WHAT TO PRODUCE ▸ Write the entries below out again in full. Match every character.

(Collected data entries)

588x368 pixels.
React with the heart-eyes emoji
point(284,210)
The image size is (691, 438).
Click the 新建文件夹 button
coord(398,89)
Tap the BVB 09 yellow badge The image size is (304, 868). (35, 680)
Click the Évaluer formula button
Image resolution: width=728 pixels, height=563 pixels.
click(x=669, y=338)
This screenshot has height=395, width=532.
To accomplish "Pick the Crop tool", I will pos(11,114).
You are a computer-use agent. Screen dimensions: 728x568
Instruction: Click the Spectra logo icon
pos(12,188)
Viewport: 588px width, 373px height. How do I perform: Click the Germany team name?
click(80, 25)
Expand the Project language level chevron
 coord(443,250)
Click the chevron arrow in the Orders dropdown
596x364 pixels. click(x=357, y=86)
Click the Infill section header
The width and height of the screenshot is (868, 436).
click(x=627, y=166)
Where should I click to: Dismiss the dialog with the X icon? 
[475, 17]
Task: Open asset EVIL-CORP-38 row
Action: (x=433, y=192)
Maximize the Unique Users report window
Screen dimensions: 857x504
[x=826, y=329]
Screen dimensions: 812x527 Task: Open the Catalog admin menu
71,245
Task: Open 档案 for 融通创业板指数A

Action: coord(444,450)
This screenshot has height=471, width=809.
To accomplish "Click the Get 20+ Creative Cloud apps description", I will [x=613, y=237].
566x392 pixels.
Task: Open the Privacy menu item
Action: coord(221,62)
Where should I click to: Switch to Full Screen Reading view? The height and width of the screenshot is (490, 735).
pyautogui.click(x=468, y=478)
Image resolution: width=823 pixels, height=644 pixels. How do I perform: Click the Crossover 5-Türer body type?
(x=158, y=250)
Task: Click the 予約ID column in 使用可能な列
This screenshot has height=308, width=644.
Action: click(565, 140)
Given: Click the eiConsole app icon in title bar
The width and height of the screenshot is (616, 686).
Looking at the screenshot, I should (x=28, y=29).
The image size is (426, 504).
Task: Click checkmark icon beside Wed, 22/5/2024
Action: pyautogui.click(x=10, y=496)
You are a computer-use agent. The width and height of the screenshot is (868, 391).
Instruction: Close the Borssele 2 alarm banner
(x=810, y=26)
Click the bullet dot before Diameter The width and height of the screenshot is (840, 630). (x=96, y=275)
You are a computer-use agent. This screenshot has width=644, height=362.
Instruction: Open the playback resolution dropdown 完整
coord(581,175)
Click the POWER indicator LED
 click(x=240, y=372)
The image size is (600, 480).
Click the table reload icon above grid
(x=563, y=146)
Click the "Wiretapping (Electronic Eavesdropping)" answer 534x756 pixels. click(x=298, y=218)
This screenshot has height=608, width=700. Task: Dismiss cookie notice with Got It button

COMPLETED TASK ▸
588x368 pixels.
React with the heart-eyes emoji
point(284,210)
The image size is (691, 438).
Click the 新建文件夹 button
coord(398,89)
Tap the BVB 09 yellow badge The image size is (304, 868). (35, 680)
Click the Évaluer formula button
Image resolution: width=728 pixels, height=563 pixels.
click(x=669, y=338)
This screenshot has height=395, width=532.
To accomplish "Pick the Crop tool", I will pos(11,114).
You are a computer-use agent. Screen dimensions: 728x568
Instruction: Click the Spectra logo icon
pos(12,188)
Viewport: 588px width, 373px height. How do I perform: Click the Germany team name?
click(80, 25)
Expand the Project language level chevron
 coord(443,250)
Click the chevron arrow in the Orders dropdown
596x364 pixels. click(x=357, y=86)
Click the Infill section header
The width and height of the screenshot is (868, 436).
click(x=627, y=166)
Where should I click to: Dismiss the dialog with the X icon? 
[475, 17]
Task: Open asset EVIL-CORP-38 row
Action: (x=433, y=192)
Maximize the Unique Users report window
Screen dimensions: 857x504
[x=826, y=329]
Screen dimensions: 812x527 Task: Open the Catalog admin menu
71,245
Task: Open 档案 for 融通创业板指数A

Action: coord(444,450)
This screenshot has height=471, width=809.
To accomplish "Click the Get 20+ Creative Cloud apps description", I will [x=613, y=237].
566x392 pixels.
Task: Open the Privacy menu item
Action: coord(221,62)
Where should I click to: Switch to Full Screen Reading view? The height and width of the screenshot is (490, 735).
pyautogui.click(x=468, y=478)
Image resolution: width=823 pixels, height=644 pixels. How do I perform: Click the Crossover 5-Türer body type?
(x=158, y=250)
Task: Click the 予約ID column in 使用可能な列
This screenshot has height=308, width=644.
Action: click(565, 140)
Given: Click the eiConsole app icon in title bar
The width and height of the screenshot is (616, 686).
Looking at the screenshot, I should (x=28, y=29).
The image size is (426, 504).
Task: Click checkmark icon beside Wed, 22/5/2024
Action: pyautogui.click(x=10, y=496)
You are a computer-use agent. The width and height of the screenshot is (868, 391).
Instruction: Close the Borssele 2 alarm banner
(x=810, y=26)
Click the bullet dot before Diameter The width and height of the screenshot is (840, 630). (x=96, y=275)
You are a computer-use agent. This screenshot has width=644, height=362.
Instruction: Open the playback resolution dropdown 完整
coord(581,175)
Click the POWER indicator LED
 click(x=240, y=372)
The image size is (600, 480).
Click the table reload icon above grid
(x=563, y=146)
Click the "Wiretapping (Electronic Eavesdropping)" answer 534x756 pixels. click(x=298, y=218)
This screenshot has height=608, width=700. Task: Dismiss cookie notice with Got It button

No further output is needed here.